REQUIRED WORK: Write out every entry below word for word, leaving nothing out.

PROVIDED RECORDS:
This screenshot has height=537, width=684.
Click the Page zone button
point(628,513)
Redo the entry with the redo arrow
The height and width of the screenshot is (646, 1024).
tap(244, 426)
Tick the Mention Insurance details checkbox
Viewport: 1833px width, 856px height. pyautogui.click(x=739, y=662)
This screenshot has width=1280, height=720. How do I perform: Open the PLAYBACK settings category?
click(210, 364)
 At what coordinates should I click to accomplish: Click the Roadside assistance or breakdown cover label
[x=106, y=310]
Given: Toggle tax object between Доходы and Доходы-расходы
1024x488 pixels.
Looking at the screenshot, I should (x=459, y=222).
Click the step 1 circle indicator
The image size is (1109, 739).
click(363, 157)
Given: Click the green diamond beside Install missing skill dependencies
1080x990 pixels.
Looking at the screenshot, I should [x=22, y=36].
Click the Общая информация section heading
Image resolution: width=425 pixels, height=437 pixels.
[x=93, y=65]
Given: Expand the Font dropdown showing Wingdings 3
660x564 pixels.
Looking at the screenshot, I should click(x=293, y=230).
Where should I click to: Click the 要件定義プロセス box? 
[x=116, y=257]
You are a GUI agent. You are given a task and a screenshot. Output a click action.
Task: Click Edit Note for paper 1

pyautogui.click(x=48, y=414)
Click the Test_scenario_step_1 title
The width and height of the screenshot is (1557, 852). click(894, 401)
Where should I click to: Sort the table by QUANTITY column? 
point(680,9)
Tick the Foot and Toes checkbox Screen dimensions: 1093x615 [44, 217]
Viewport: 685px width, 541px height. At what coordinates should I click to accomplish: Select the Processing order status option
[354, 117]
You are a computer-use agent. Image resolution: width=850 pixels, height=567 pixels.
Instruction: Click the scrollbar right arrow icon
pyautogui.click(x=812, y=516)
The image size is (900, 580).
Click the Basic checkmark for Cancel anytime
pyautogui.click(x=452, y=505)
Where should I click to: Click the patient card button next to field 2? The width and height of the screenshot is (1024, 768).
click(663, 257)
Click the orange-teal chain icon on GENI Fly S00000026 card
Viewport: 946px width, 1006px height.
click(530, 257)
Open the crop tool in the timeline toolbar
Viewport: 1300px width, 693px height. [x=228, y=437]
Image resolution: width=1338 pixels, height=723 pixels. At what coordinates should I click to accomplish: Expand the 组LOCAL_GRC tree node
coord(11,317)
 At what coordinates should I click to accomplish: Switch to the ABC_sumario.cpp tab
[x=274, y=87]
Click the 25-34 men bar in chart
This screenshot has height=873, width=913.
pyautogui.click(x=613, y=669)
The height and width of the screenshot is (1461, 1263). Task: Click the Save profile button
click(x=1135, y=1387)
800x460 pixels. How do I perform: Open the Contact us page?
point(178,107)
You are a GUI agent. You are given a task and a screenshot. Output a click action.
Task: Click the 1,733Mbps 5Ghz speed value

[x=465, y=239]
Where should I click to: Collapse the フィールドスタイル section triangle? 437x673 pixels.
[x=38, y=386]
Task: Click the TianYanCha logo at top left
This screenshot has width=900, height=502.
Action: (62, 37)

ANSWER TO THIS EXERCISE:
This screenshot has height=537, width=684.
Click the Page zone button
point(628,513)
Redo the entry with the redo arrow
The height and width of the screenshot is (646, 1024).
tap(244, 426)
Tick the Mention Insurance details checkbox
Viewport: 1833px width, 856px height. pyautogui.click(x=739, y=662)
This screenshot has width=1280, height=720. How do I perform: Open the PLAYBACK settings category?
click(210, 364)
 At what coordinates should I click to accomplish: Click the Roadside assistance or breakdown cover label
[x=106, y=310]
Given: Toggle tax object between Доходы and Доходы-расходы
1024x488 pixels.
Looking at the screenshot, I should (x=459, y=222).
Click the step 1 circle indicator
The image size is (1109, 739).
click(363, 157)
Given: Click the green diamond beside Install missing skill dependencies
1080x990 pixels.
Looking at the screenshot, I should [x=22, y=36].
Click the Общая информация section heading
Image resolution: width=425 pixels, height=437 pixels.
[x=93, y=65]
Given: Expand the Font dropdown showing Wingdings 3
660x564 pixels.
Looking at the screenshot, I should click(x=293, y=230).
Where should I click to: Click the 要件定義プロセス box? 
[x=116, y=257]
You are a GUI agent. You are given a task and a screenshot. Output a click action.
Task: Click Edit Note for paper 1

pyautogui.click(x=48, y=414)
Click the Test_scenario_step_1 title
The width and height of the screenshot is (1557, 852). click(894, 401)
Where should I click to: Sort the table by QUANTITY column? 
point(680,9)
Tick the Foot and Toes checkbox Screen dimensions: 1093x615 [44, 217]
Viewport: 685px width, 541px height. At what coordinates should I click to accomplish: Select the Processing order status option
[354, 117]
You are a computer-use agent. Image resolution: width=850 pixels, height=567 pixels.
Instruction: Click the scrollbar right arrow icon
pyautogui.click(x=812, y=516)
The image size is (900, 580).
Click the Basic checkmark for Cancel anytime
pyautogui.click(x=452, y=505)
Where should I click to: Click the patient card button next to field 2? The width and height of the screenshot is (1024, 768).
click(663, 257)
Click the orange-teal chain icon on GENI Fly S00000026 card
Viewport: 946px width, 1006px height.
click(530, 257)
Open the crop tool in the timeline toolbar
Viewport: 1300px width, 693px height. [x=228, y=437]
Image resolution: width=1338 pixels, height=723 pixels. At what coordinates should I click to accomplish: Expand the 组LOCAL_GRC tree node
coord(11,317)
 At what coordinates should I click to accomplish: Switch to the ABC_sumario.cpp tab
[x=274, y=87]
Click the 25-34 men bar in chart
This screenshot has height=873, width=913.
pyautogui.click(x=613, y=669)
The height and width of the screenshot is (1461, 1263). Task: Click the Save profile button
click(x=1135, y=1387)
800x460 pixels. How do I perform: Open the Contact us page?
point(178,107)
You are a GUI agent. You are given a task and a screenshot. Output a click action.
Task: Click the 1,733Mbps 5Ghz speed value

[x=465, y=239]
Where should I click to: Collapse the フィールドスタイル section triangle? 437x673 pixels.
[x=38, y=386]
Task: Click the TianYanCha logo at top left
This screenshot has width=900, height=502.
Action: (62, 37)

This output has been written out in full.